### [Material shown]
□ □ □
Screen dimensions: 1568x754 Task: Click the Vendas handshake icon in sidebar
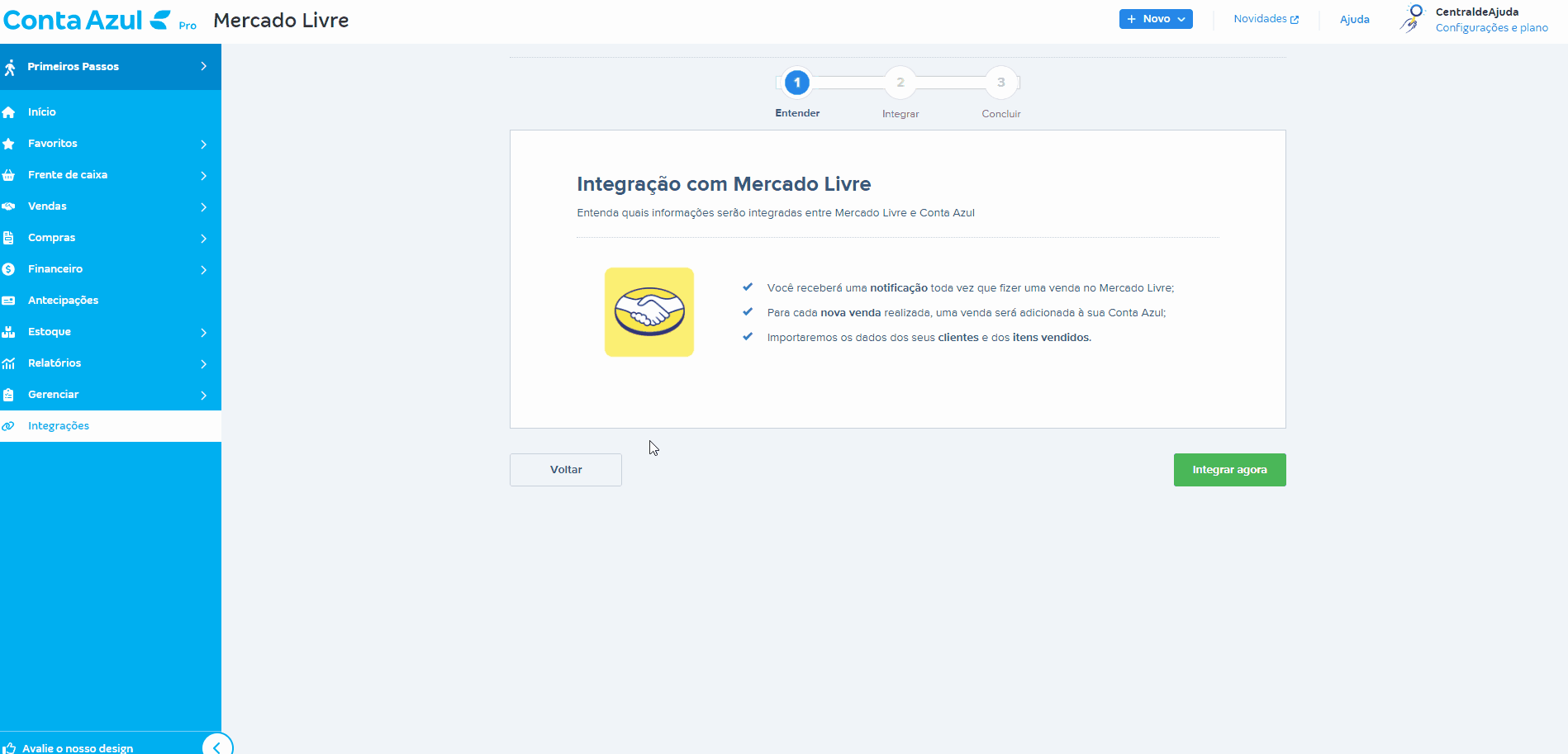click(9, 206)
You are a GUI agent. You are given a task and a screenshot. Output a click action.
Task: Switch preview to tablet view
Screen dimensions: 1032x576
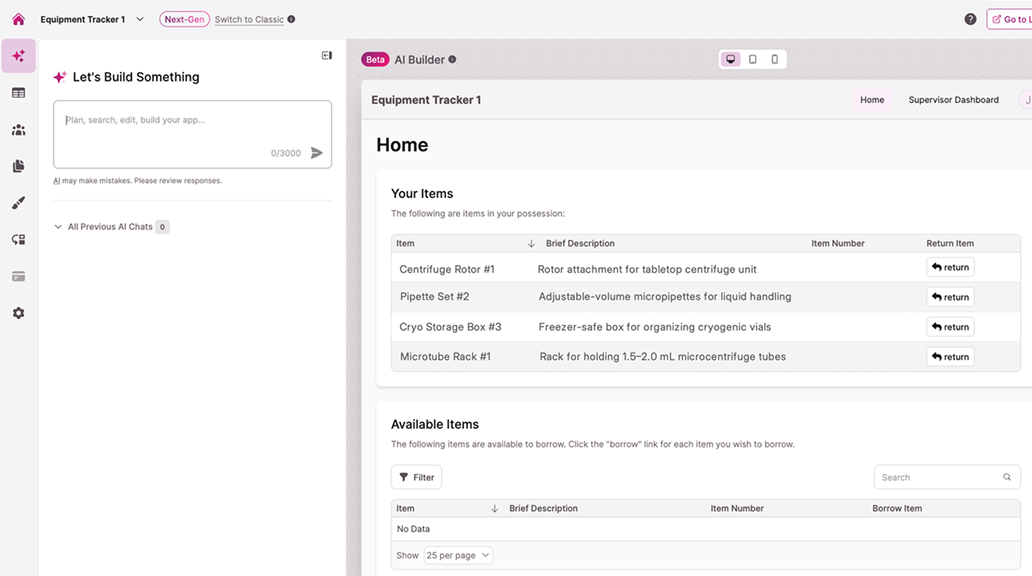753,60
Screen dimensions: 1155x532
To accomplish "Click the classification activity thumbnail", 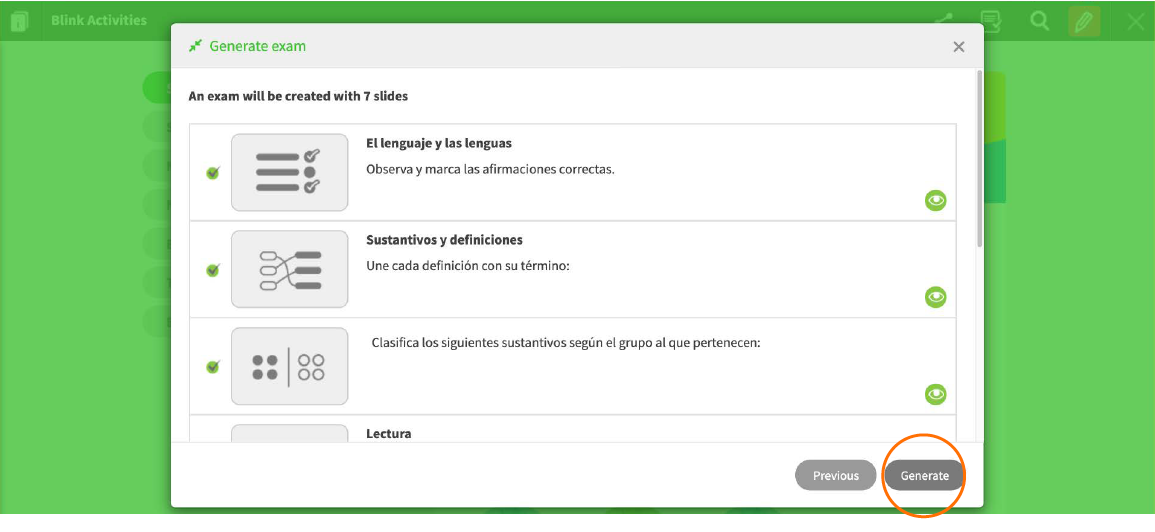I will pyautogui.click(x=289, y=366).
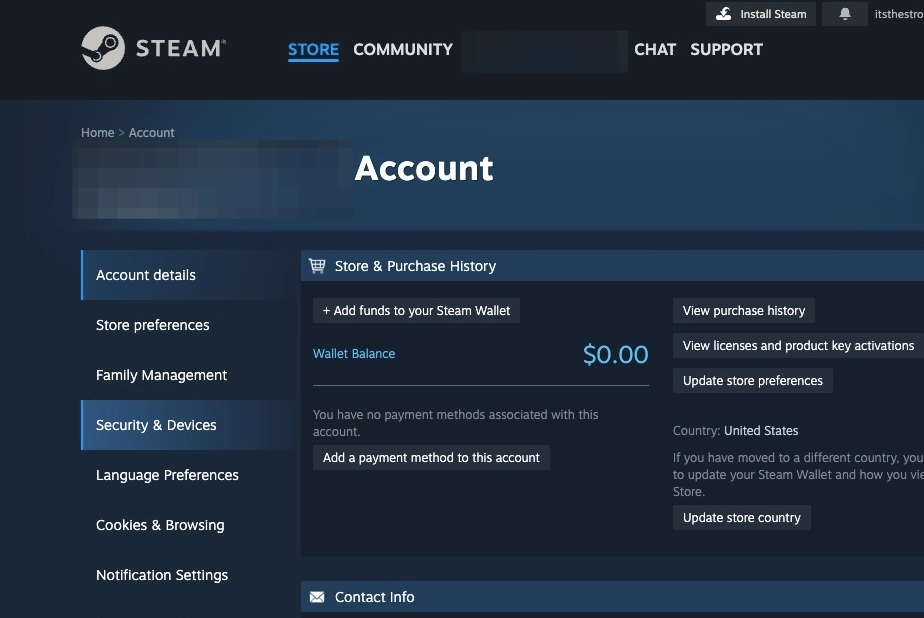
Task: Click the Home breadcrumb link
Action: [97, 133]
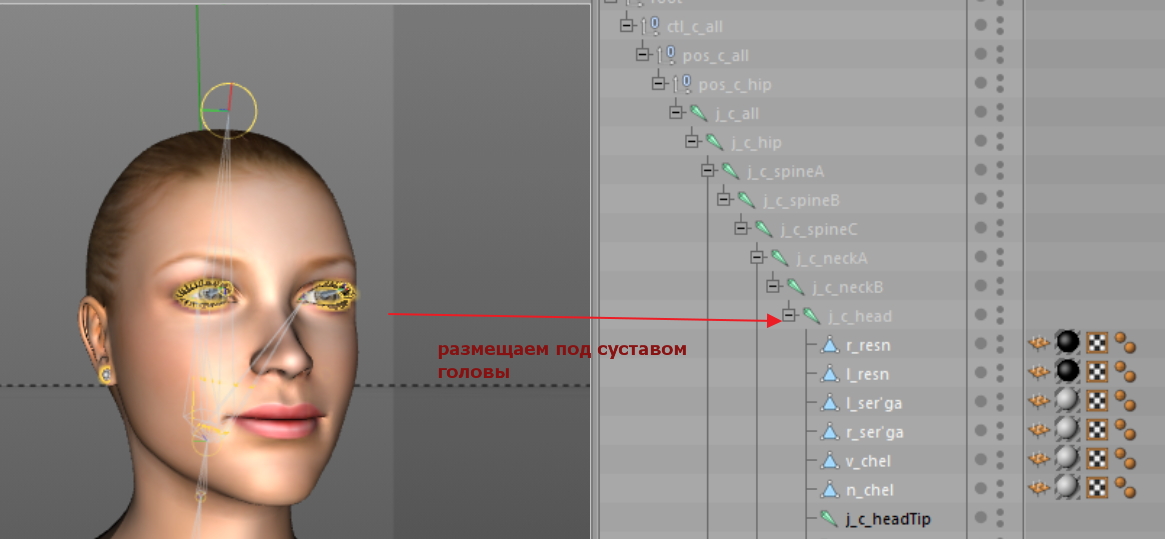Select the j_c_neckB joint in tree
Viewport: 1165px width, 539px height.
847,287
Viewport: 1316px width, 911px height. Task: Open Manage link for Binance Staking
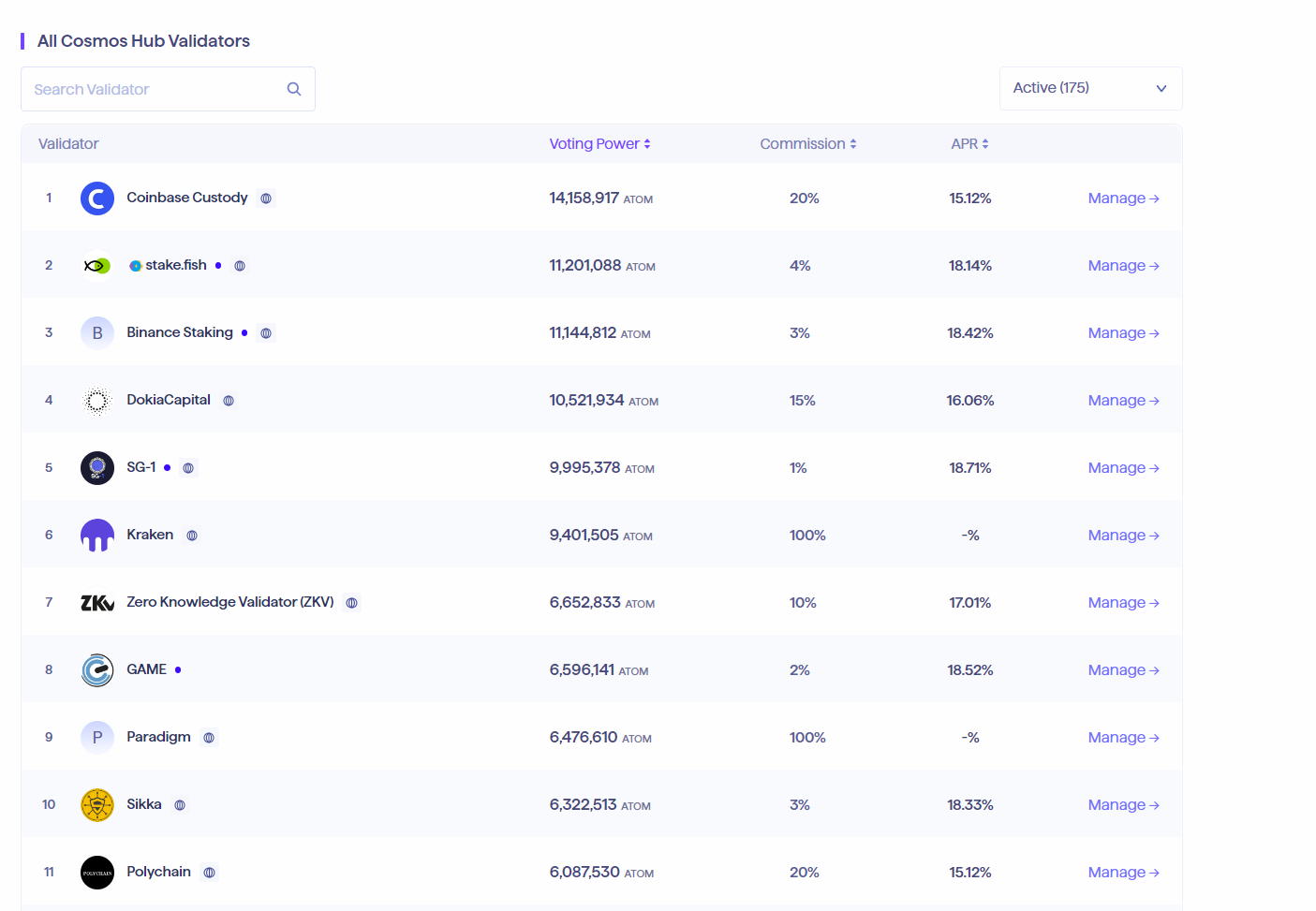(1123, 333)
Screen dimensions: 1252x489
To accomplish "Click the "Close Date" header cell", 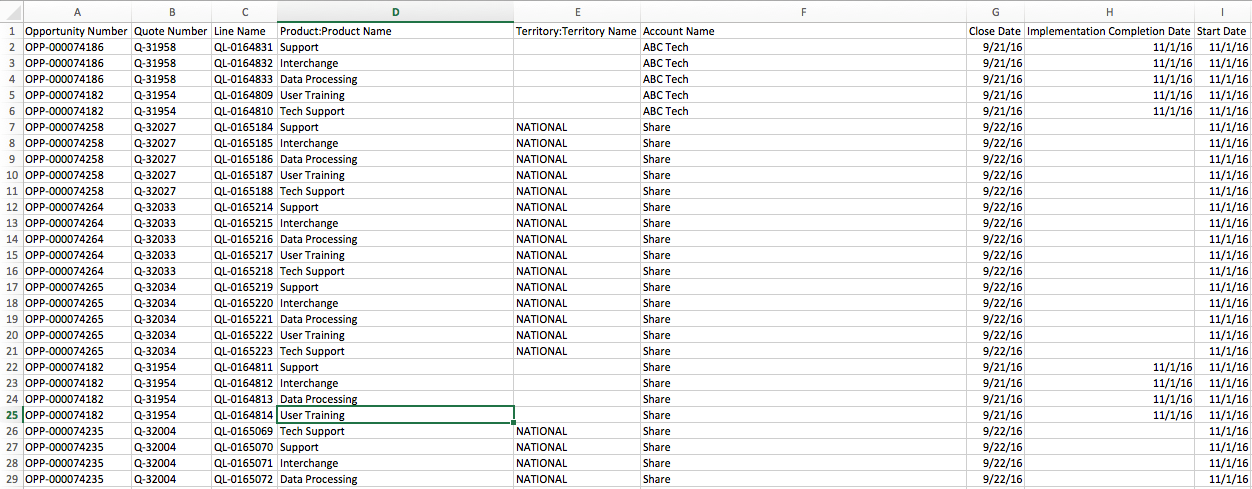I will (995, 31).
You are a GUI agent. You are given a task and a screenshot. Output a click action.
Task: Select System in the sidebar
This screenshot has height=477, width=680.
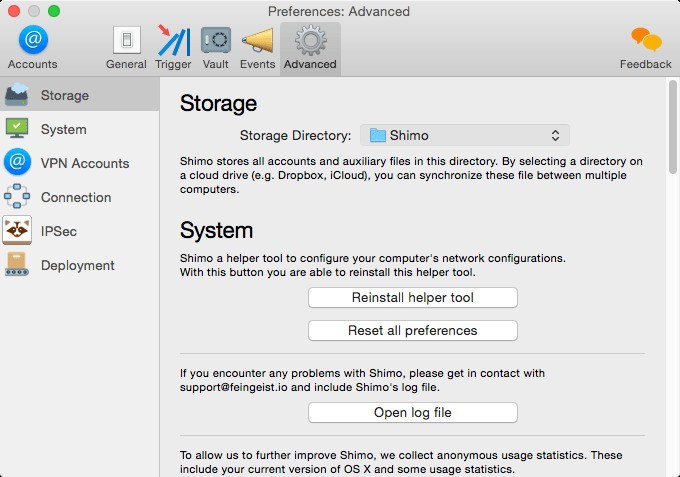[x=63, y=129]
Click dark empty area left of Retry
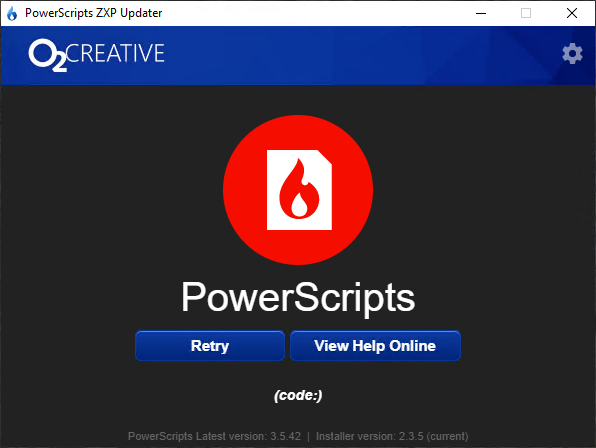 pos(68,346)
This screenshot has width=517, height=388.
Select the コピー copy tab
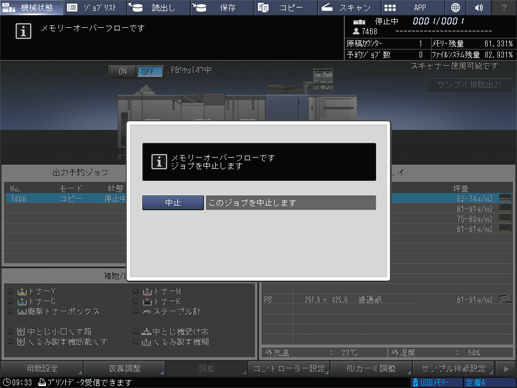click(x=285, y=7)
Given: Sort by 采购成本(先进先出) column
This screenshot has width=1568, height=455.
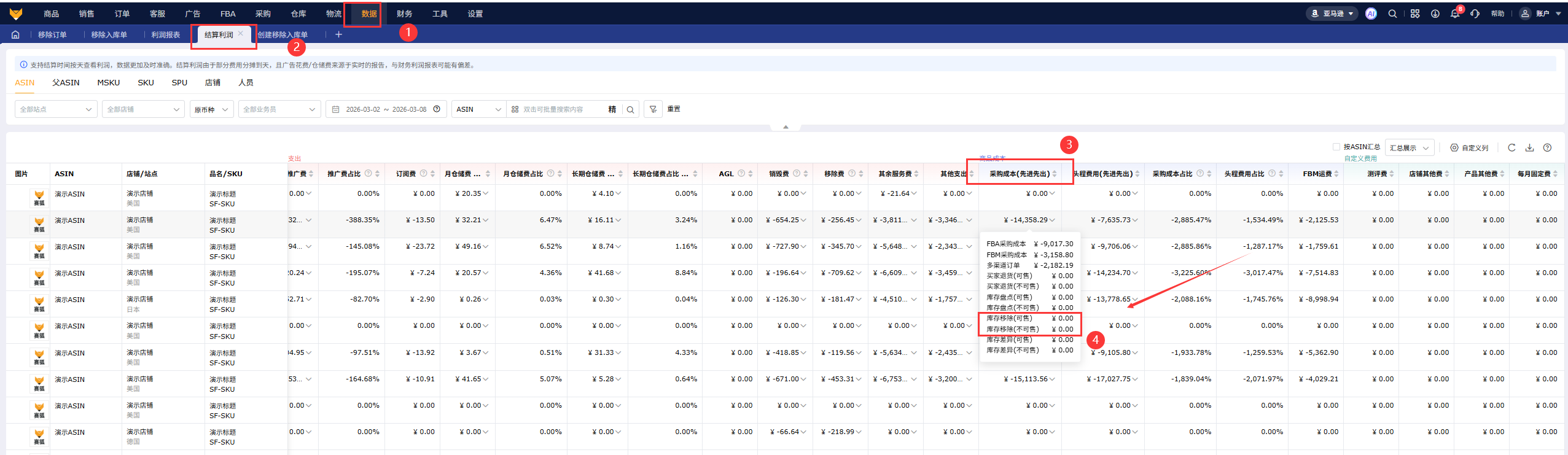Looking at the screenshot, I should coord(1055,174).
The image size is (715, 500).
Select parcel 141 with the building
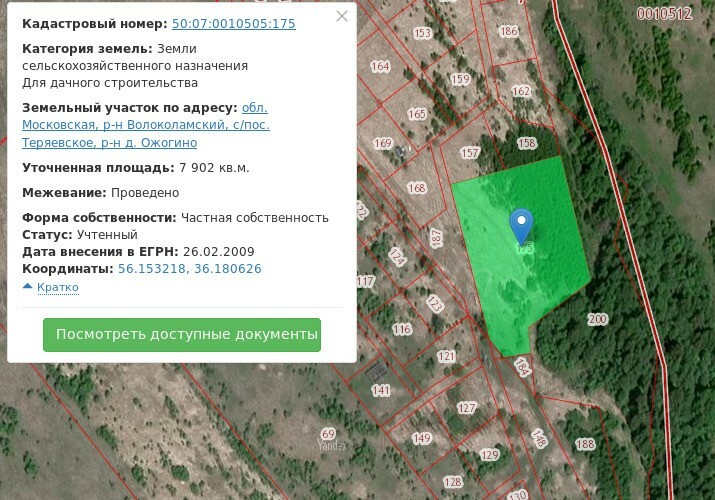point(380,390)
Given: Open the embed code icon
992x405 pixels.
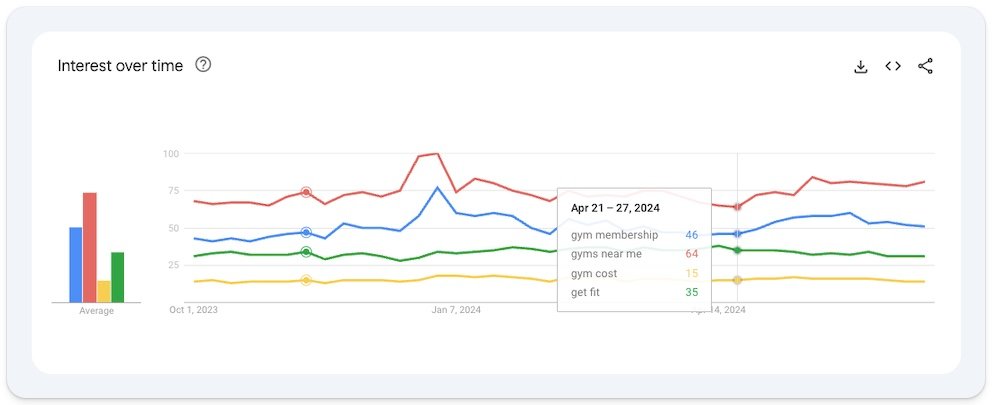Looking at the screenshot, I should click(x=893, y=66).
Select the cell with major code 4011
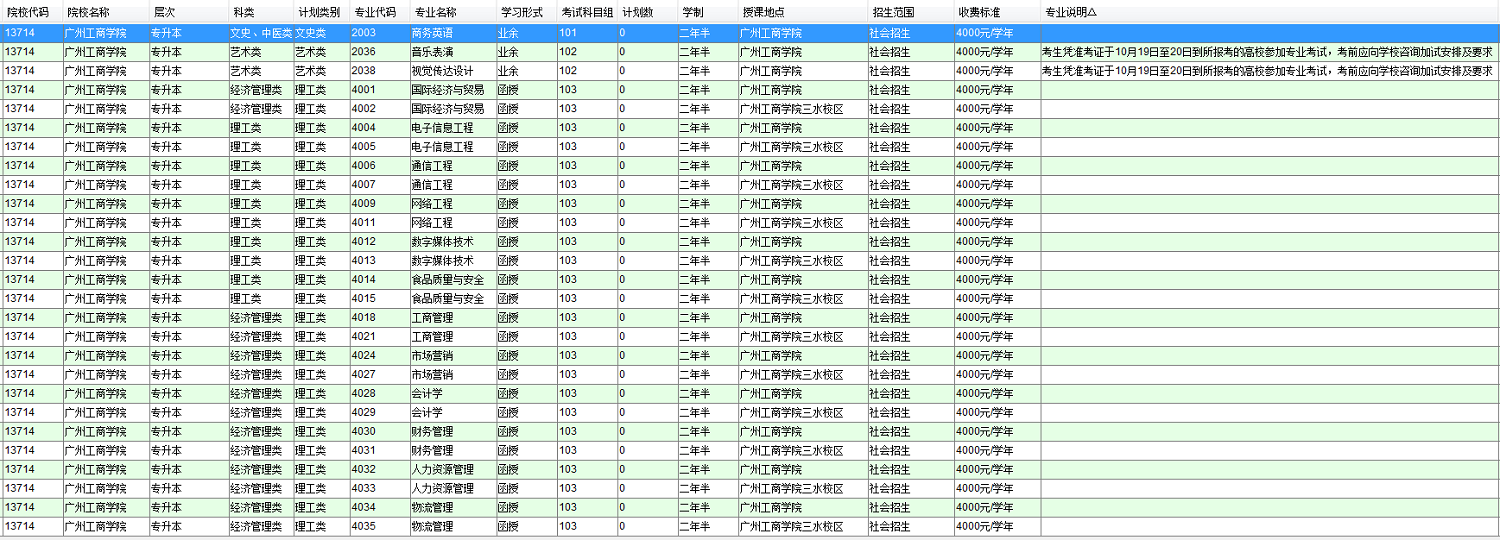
□ □ □
Your copy should hold only the lines from the line with "This screenshot has width=517, height=388." through the end of the data above, both ends included, transcribed exactly and without pictures.

This screenshot has width=517, height=388.
Select the コピー copy tab
click(x=285, y=7)
Given: Sort by 采购成本(先进先出) column
This screenshot has width=1568, height=455.
Looking at the screenshot, I should coord(1055,174).
The image size is (715, 500).
Select parcel 141 with the building
point(380,390)
Given: Open the embed code icon
992x405 pixels.
Looking at the screenshot, I should click(x=893, y=66).
Select the cell with major code 4011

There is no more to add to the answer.